▶ **What you should do**
Collect and copy every line in the listing below that contains the string "Toggle", treating uppercase and lowercase as different.

[BEGIN]

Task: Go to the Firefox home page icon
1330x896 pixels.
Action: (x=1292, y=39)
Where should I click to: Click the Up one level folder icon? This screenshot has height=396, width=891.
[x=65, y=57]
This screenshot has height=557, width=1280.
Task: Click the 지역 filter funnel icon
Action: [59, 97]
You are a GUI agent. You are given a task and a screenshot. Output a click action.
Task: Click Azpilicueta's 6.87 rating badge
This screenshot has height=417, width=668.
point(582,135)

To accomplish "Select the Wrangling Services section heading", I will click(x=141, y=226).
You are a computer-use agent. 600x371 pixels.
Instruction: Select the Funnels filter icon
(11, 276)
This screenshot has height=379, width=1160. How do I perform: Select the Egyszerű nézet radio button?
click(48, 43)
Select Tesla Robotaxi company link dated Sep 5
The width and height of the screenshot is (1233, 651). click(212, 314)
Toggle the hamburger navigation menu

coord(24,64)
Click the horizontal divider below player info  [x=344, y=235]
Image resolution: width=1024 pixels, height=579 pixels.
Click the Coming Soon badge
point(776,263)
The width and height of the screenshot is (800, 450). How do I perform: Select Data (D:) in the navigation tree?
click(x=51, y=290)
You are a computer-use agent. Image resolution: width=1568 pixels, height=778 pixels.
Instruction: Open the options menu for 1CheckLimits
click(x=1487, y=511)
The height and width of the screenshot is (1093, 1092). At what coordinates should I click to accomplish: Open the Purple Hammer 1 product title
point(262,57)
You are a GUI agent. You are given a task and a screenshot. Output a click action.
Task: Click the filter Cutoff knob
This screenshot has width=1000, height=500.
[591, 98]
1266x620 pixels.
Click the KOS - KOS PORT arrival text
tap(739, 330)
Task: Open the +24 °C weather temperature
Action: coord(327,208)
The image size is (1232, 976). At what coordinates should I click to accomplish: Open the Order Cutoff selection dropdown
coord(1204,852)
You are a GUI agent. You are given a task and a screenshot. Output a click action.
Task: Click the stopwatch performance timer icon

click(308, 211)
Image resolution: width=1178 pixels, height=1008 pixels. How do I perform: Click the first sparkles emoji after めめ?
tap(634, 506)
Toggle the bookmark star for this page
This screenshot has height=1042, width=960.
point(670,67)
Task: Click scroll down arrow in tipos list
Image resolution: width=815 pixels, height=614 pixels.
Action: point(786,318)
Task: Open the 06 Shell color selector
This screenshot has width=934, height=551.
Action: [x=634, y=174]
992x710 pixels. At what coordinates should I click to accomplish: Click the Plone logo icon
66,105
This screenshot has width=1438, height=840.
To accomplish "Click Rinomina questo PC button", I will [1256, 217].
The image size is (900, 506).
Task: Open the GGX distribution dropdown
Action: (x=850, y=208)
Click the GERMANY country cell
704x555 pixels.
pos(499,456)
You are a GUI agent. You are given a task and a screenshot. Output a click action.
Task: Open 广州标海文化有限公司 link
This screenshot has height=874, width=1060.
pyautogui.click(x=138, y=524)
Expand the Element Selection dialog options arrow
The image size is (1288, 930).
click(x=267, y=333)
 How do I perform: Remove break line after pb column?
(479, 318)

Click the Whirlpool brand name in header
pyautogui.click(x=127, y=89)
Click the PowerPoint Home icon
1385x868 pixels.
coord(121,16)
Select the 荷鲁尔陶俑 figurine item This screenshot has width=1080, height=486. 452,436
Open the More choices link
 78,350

[END]

▶ **Reply**
Toggle the hamburger navigation menu
Toggle the bookmark star for this page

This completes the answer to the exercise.